## [WHAT YOU NEED TO DO]
Reproduce the material verbatim, starting at the line that contains "Task: Expand the Network adapters category" and ending after the line that contains "Action: pyautogui.click(x=14, y=156)". Omit the pictures from your copy.

## [SOURCE DATA]
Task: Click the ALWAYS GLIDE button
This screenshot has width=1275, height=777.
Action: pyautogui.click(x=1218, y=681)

* * *

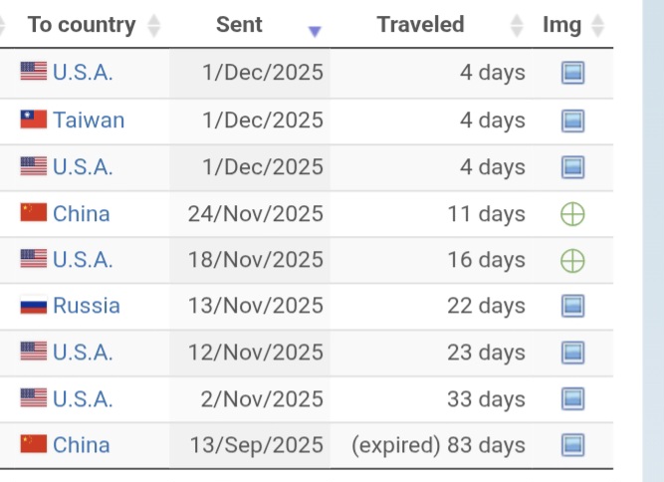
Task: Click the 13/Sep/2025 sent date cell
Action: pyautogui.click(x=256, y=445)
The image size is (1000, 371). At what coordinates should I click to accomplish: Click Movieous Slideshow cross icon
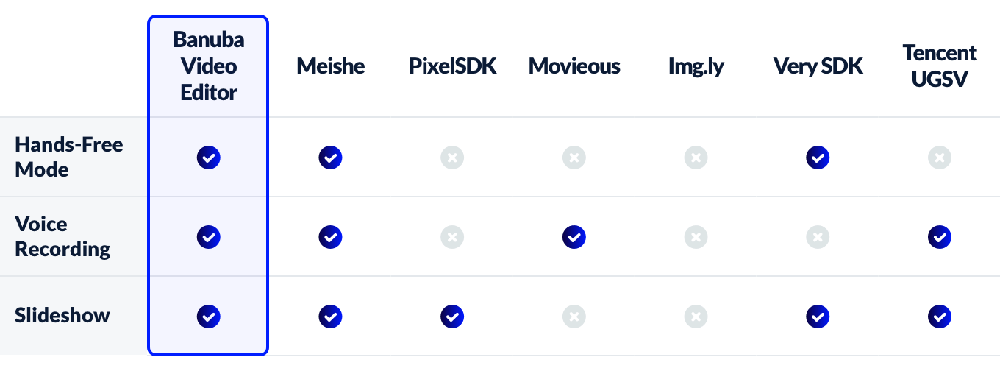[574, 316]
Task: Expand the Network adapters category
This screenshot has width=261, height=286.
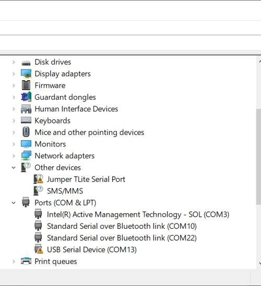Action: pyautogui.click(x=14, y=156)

* * *

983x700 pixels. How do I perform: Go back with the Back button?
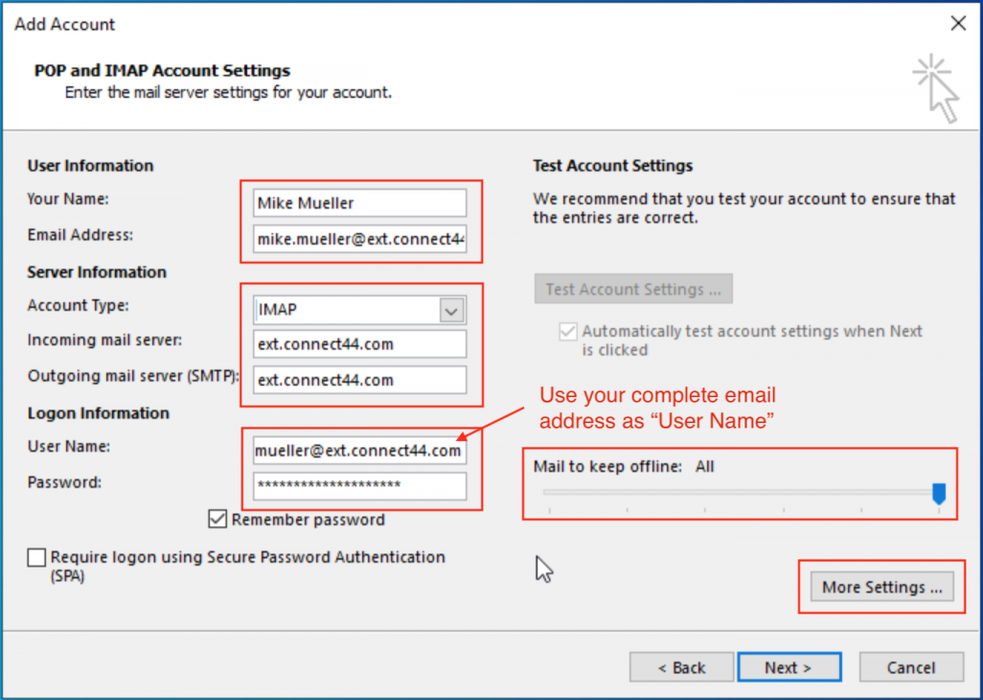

## [FULL ANSWER]
Task: Expand the Network adapters category
This screenshot has width=261, height=286.
Action: pyautogui.click(x=14, y=156)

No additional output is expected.